**ABOUT THIS TASK:** Print the complete listing so that it matches the original exactly.

BEGIN

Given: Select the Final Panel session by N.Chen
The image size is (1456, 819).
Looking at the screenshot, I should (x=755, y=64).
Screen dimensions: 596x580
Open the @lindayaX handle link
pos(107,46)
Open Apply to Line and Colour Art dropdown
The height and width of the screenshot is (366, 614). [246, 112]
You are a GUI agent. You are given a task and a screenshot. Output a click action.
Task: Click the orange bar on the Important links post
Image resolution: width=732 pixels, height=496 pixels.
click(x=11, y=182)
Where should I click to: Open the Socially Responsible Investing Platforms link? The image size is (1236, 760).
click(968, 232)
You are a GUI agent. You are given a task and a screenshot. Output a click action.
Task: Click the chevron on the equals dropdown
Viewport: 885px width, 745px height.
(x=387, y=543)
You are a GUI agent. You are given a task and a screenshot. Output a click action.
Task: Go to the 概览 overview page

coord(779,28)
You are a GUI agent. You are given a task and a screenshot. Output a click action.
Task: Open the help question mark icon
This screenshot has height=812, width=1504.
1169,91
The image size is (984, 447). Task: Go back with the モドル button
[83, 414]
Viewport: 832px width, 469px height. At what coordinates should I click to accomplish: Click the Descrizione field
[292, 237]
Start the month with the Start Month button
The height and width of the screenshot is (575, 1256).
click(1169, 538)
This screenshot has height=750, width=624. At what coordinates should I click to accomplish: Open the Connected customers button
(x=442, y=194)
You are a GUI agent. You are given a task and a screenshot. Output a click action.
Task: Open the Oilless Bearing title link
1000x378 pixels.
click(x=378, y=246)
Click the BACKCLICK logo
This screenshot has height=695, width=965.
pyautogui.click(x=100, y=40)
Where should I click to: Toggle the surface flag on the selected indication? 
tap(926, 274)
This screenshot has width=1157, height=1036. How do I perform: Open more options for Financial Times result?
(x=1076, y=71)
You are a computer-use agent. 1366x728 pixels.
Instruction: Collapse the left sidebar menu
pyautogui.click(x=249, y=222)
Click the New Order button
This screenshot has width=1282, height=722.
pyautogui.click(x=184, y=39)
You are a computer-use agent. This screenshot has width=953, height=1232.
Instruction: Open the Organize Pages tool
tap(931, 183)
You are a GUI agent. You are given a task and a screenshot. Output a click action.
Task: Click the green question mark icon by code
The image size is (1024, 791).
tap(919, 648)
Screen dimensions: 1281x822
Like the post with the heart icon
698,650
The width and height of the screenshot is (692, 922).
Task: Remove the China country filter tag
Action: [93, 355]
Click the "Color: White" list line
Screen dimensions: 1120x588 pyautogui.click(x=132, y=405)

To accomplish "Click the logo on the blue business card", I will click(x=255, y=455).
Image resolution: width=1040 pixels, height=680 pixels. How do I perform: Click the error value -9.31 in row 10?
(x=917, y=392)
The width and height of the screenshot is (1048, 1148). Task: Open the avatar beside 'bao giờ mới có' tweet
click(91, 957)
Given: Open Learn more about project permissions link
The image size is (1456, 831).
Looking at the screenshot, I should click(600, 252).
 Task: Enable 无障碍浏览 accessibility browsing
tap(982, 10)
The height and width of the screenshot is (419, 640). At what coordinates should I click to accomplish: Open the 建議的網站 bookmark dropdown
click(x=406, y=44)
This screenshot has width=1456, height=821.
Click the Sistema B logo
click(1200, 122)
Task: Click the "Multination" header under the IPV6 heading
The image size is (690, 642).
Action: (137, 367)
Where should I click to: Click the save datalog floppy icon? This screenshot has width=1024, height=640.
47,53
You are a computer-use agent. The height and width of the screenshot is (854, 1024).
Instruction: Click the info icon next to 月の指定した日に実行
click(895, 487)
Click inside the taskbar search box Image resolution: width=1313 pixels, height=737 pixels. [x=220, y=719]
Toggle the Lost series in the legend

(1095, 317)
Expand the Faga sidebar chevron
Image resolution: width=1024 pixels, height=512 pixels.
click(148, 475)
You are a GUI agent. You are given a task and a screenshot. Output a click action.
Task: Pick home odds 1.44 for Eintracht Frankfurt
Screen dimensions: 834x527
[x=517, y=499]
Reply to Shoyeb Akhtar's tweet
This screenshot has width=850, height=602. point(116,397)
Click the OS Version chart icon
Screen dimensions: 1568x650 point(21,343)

END

**RESULT OF THE EXERCISE:**
Given: Select the Final Panel session by N.Chen
The image size is (1456, 819).
Looking at the screenshot, I should (x=755, y=64).
Screen dimensions: 596x580
Open the @lindayaX handle link
pos(107,46)
Open Apply to Line and Colour Art dropdown
The height and width of the screenshot is (366, 614). [246, 112]
You are a GUI agent. You are given a task and a screenshot. Output a click action.
Task: Click the orange bar on the Important links post
Image resolution: width=732 pixels, height=496 pixels.
click(x=11, y=182)
Where should I click to: Open the Socially Responsible Investing Platforms link? The image size is (1236, 760).
click(968, 232)
You are a GUI agent. You are given a task and a screenshot. Output a click action.
Task: Click the chevron on the equals dropdown
Viewport: 885px width, 745px height.
(x=387, y=543)
You are a GUI agent. You are given a task and a screenshot. Output a click action.
Task: Go to the 概览 overview page

coord(779,28)
You are a GUI agent. You are given a task and a screenshot. Output a click action.
Task: Open the help question mark icon
This screenshot has height=812, width=1504.
1169,91
The image size is (984, 447). Task: Go back with the モドル button
[83, 414]
Viewport: 832px width, 469px height. At what coordinates should I click to accomplish: Click the Descrizione field
[292, 237]
Start the month with the Start Month button
The height and width of the screenshot is (575, 1256).
click(1169, 538)
This screenshot has height=750, width=624. At what coordinates should I click to accomplish: Open the Connected customers button
(x=442, y=194)
You are a GUI agent. You are given a task and a screenshot. Output a click action.
Task: Open the Oilless Bearing title link
1000x378 pixels.
click(x=378, y=246)
Click the BACKCLICK logo
This screenshot has height=695, width=965.
pyautogui.click(x=100, y=40)
Where should I click to: Toggle the surface flag on the selected indication? 
tap(926, 274)
This screenshot has width=1157, height=1036. How do I perform: Open more options for Financial Times result?
(x=1076, y=71)
You are a computer-use agent. 1366x728 pixels.
Instruction: Collapse the left sidebar menu
pyautogui.click(x=249, y=222)
Click the New Order button
This screenshot has width=1282, height=722.
pyautogui.click(x=184, y=39)
You are a computer-use agent. This screenshot has width=953, height=1232.
Instruction: Open the Organize Pages tool
tap(931, 183)
You are a GUI agent. You are given a task and a screenshot. Output a click action.
Task: Click the green question mark icon by code
The image size is (1024, 791).
tap(919, 648)
Screen dimensions: 1281x822
Like the post with the heart icon
698,650
The width and height of the screenshot is (692, 922).
Task: Remove the China country filter tag
Action: [93, 355]
Click the "Color: White" list line
Screen dimensions: 1120x588 pyautogui.click(x=132, y=405)

To accomplish "Click the logo on the blue business card", I will click(x=255, y=455).
Image resolution: width=1040 pixels, height=680 pixels. How do I perform: Click the error value -9.31 in row 10?
(x=917, y=392)
The width and height of the screenshot is (1048, 1148). Task: Open the avatar beside 'bao giờ mới có' tweet
click(91, 957)
Given: Open Learn more about project permissions link
The image size is (1456, 831).
Looking at the screenshot, I should click(600, 252).
 Task: Enable 无障碍浏览 accessibility browsing
tap(982, 10)
The height and width of the screenshot is (419, 640). At what coordinates should I click to accomplish: Open the 建議的網站 bookmark dropdown
click(x=406, y=44)
This screenshot has width=1456, height=821.
Click the Sistema B logo
click(1200, 122)
Task: Click the "Multination" header under the IPV6 heading
The image size is (690, 642).
Action: (137, 367)
Where should I click to: Click the save datalog floppy icon? This screenshot has width=1024, height=640.
47,53
You are a computer-use agent. The height and width of the screenshot is (854, 1024).
Instruction: Click the info icon next to 月の指定した日に実行
click(895, 487)
Click inside the taskbar search box Image resolution: width=1313 pixels, height=737 pixels. [x=220, y=719]
Toggle the Lost series in the legend

(1095, 317)
Expand the Faga sidebar chevron
Image resolution: width=1024 pixels, height=512 pixels.
click(148, 475)
You are a GUI agent. You are given a task and a screenshot. Output a click action.
Task: Pick home odds 1.44 for Eintracht Frankfurt
Screen dimensions: 834x527
[x=517, y=499]
Reply to Shoyeb Akhtar's tweet
This screenshot has width=850, height=602. point(116,397)
Click the OS Version chart icon
Screen dimensions: 1568x650 point(21,343)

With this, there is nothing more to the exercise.